Tuesday, 13 January 2015

L.J. SPENCE'S STARTING POINTS: THE GRAND BUDAPEST HOTEL [part 2]

L.J. SPENCE'S STARTING POINTS

39. THE GRAND BUDAPEST HOTEL (2014, dir. Wes Anderson)

13/01/2015


I am still working out whether we, as the Great British filmgoing public, should give ourselves a pat on the back for what happened last Friday, not only because it completely rubbished the argument I put forward last week about awards only going to films that were released almost immediately before award ceremonies, but also for what it means for our collective tastes.

The news that "The Grand Budapest Hotel", a film released last March, well past the previous awards season, and released on DVD and blu-ray in July, in the middle of the summer blockbuster season, received more nominations at the BAFTA Film Awards than any other film, rightfully made news. 

It is an appreciation of the film in its entirety that it has been nominated for Best Film, Best Actor (for Ralph Feinnes as Gustav H, a remarkably controlled performance of a remarkably controlled, and controlling, character), Best Original Screenplay and Best Director, through the technical categories such as music, make-up, hair, editing and production design, proving that, if you are given a good vision, as is expected of Wes Anderson, you will work hard to make it real.

On the other hand, the success of the film in the UK is also remarkable. It was a sleeper hit, spread more by word of mouth. It became the number one film at the UK box office on its third weekend in cinemas, and spent a total of six weeks in the top ten, only leaving cinemas when it could be bought in HMV. Even I heard, and read, that this would be a quirky, funny film, and it made me want to see it too, and I was pleasantly surprised.

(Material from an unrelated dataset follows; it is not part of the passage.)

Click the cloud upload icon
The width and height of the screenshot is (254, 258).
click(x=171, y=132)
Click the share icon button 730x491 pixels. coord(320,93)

This is the same part of the British psyche that was surprised that the spin-off TV series was "Joey," and not the obvious choice to us, "Chandler" - at least "Frasier" was the spin-off from "Cheers."

However, I don't know if "The Grand Budapest Hotel" can reign over the BAFTA Film Awards like "Frasier" did over the Emmys, especially if you look at the following link - Michel Keaton might have this one sewn up.